It may only weigh in at seven tracks - one of which has already been released elsewhere, the remainder previously offered only as merch table CDRs - and a little over a quarter of an hour long, but Portland-spawned Blitzen Trapper’s Black River Killer is easily substantial enough to be mildly confusing at times.
Anyone who got into frontman Eric Earley’s endearingly askew take on college-inflected, Malkmus-meets-Dylan indie-folk at the outset (for simplicity’s sake, we’ll call 2007’s Wild Mountain Nation the band’s ‘debut’ proper, while acknowledging a brace of quietly self-released albums from some four years prior) will surely raise an eyebrow over certain chunks of this little oddity.
Where once we might’ve expected - and, rightfully, delighted - to hear the familiar Blitzen calling cards of frazzled guitars and fractured vocals, there here appears to have been a distinct bit of buffing and tightening: Black River Killer is, for a couple of significant breaks during its brief run-time, a bewilderingly mature record by a band that used to look and sound like they’d recently been cast out of the hunting lodge for putting ‘shrooms in the sarsaparilla.
Thankfully though, closer inspection reveals numerous hidden flashes of those old familiar ‘Trapper traits, and together they just about manage to stop Black River Killer from feeling like a record wearing its dad’s suit. After an opening minute or so disguised as a pleasingly grizzly if worryingly predictable campfire canticle, the title track’s Cash-does-Kalifornia murder ballad (a mid-album highlight of last year’s acclaimed Furr LP) unexpectedly slips into a wobbly sine wave keyboard motif that could easily have been lifted right out of Doggystyle’s ‘Gin And Juice’. It’s a valuable concession to a bit of good honest fun; a word I’ve always been happy to pin on this great little band, and hope to be able to do so long into the future.
Other fun moments include the noodly, squalling hoedown ‘Big Black Bird’, bringing affairs to a yee-hawing close with such a painstakingly accurate riff on American Beauty-era Grateful Dead that it should probably be illegal on some level. There’s also fun to be had with ‘Preachers Sisters Boy’ - particularly when the interplanetary laser lick launches midway through, instantly morphing the song from a truckin’ Sixties radio anthem into something Wayne Coyne might keep in his back pocket in case of emergencies.
The beady-eyed amongst you will note I’m saying ‘fun’ quite a lot. That’s because if Black River Killer looks worryingly sober at first glace, I’m trying to reassure you that it’s really only skin deep, and largely thanks to tracks such as the incongruously Elliott Smith-esque hummingbird flutter of ‘Black Rock’, or the Vaseline-lensed, lyrically obtuse bereavement elegy ‘Shoulder Full Of You’ (“Deer tracks on an unmade bed / Somebody said they saw you flying / On a broken ten-speed bike”).
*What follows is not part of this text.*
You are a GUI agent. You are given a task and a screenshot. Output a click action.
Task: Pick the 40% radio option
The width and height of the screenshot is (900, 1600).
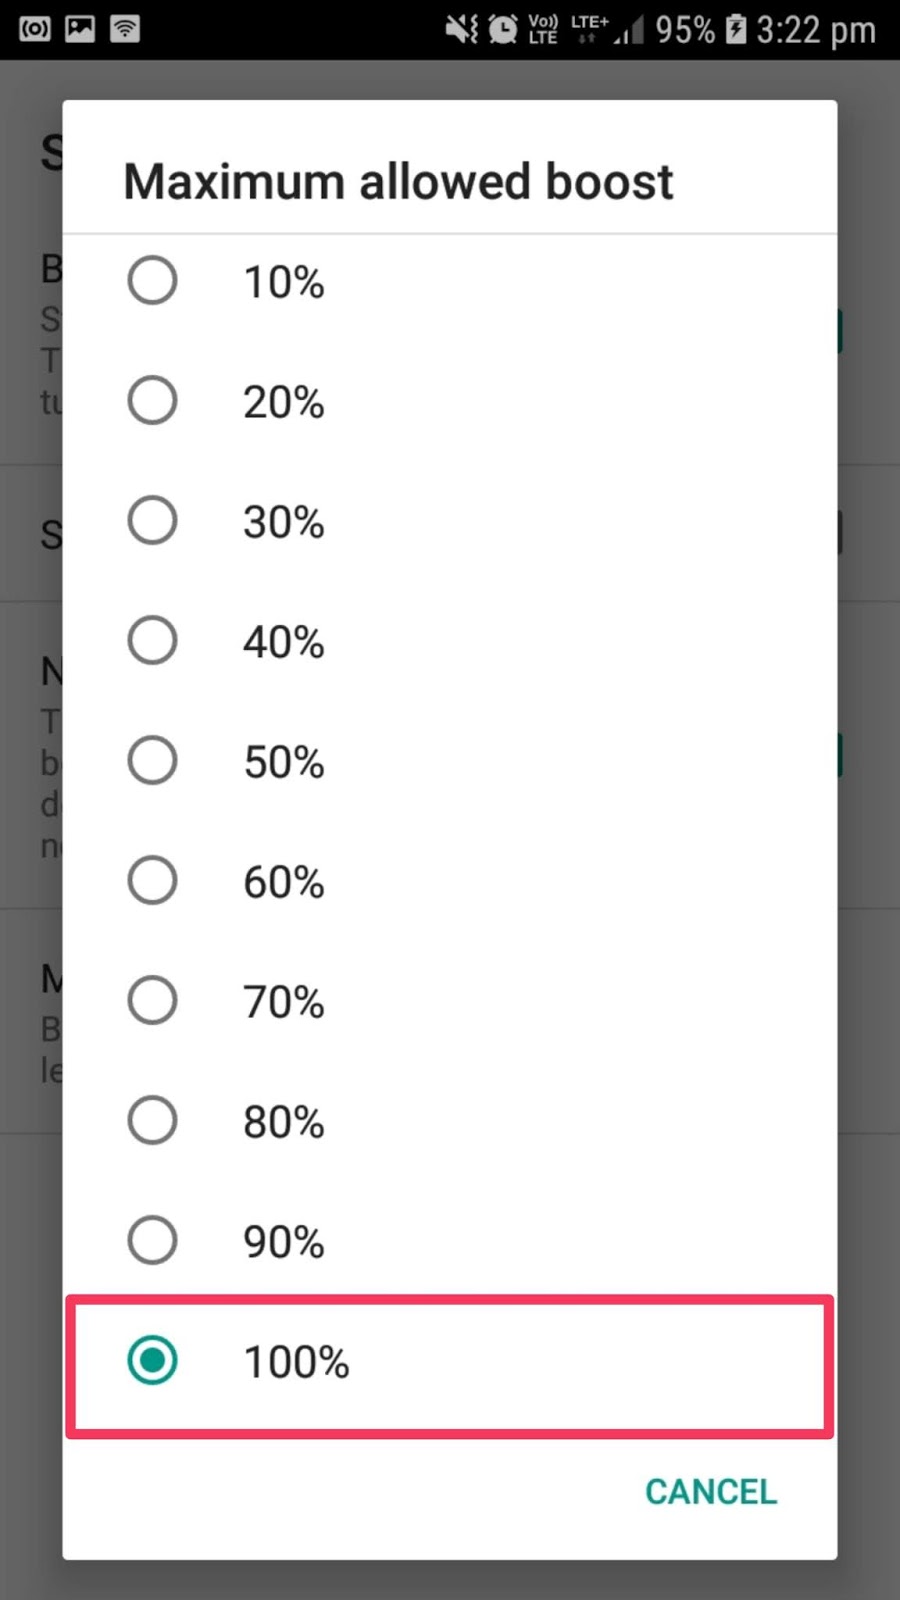point(152,640)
Come to think of it, listening through this EP feels a bit like peering into an ostensibly glum little tide pool: push the grim-looking weed-cover aside, and you’re reasonably likely to catch a vaguely comedic crustacean scuttling for cover.
Mind you, there’s ‘fun’, and then there’s just plain whacked-out. ‘Going Down’ sounds like something Ringo Starr might’ve recorded upon waking in a cold sweat after too much cheese for supper - the giddily lolloping rhythms seem utterly out of sync with Earley’s rambling, vaguely paranoid-sounding lyric about “loose lips sinking ships tonight”.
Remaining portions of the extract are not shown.